8.5 Log design

The log resides at a known fixed location, specified in the superblock. It consists of a header block followed by a sequence of updated block copies (“logged blocks”). The header block contains an array of sector numbers, one for each of the logged blocks, and the count of log blocks. The count in the header block on disk is either zero, indicating that there is no transaction in the log, or non-zero, indicating that the log contains a complete committed transaction with the indicated number of logged blocks. Xv6 writes the header block when a transaction commits, but not before, and sets the count to zero after copying the logged blocks to the file system. Thus a crash midway through a transaction will result in a count of zero in the log’s header block; a crash after a commit will result in a non-zero count.

Each system call’s code indicates the start and end of the sequence of writes that must be atomic with respect to crashes. To allow concurrent execution of file-system operations by different processes, the logging system can accumulate the writes of multiple system calls into one transaction. Thus a single commit may involve the writes of multiple complete system calls. To avoid splitting a system call across transactions, the logging system only commits when no file-system system calls are underway.

The idea of committing several transactions together is known as group commit. Group commit reduces the number of disk operations because it amortizes the fixed cost of a commit over multiple operations. Group commit also hands the disk system more concurrent writes at the same time, perhaps allowing the disk to write them all during a single disk rotation. Xv6’s virtio driver doesn’t support this kind of batching, but xv6’s file system design allows for it.

Xv6 dedicates a fixed amount of space on the disk to hold the log. The total number of blocks written by the system calls in a transaction must fit in that space. This has two consequences. No single system call can be allowed to write more distinct blocks than there is space in the log.

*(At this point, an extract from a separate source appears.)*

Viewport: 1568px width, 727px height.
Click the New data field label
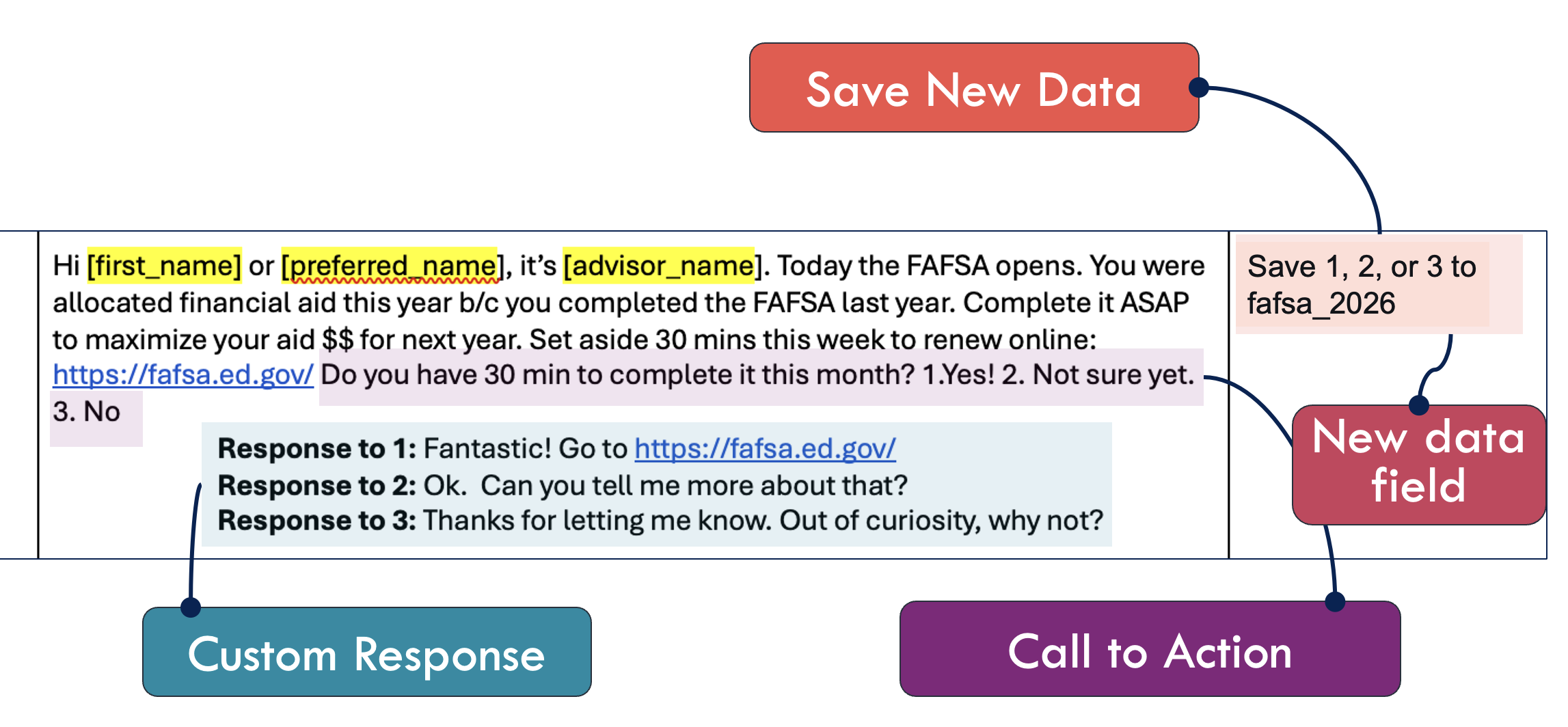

This is not a problem for most system calls, but two of them can potentially write many blocks: write and unlink. A large file write may write many data blocks and many bitmap blocks as well as an inode block; unlinking a large file might write many bitmap blocks and an inode. Xv6’s write system call breaks up large writes into multiple smaller writes that fit in the log, and unlink doesn’t cause problems because in practice the xv6 file system uses only one bitmap block. The other consequence of limited log space is that the logging system cannot allow a system call to start unless it is certain that the system call’s writes will fit in the space remaining in the log.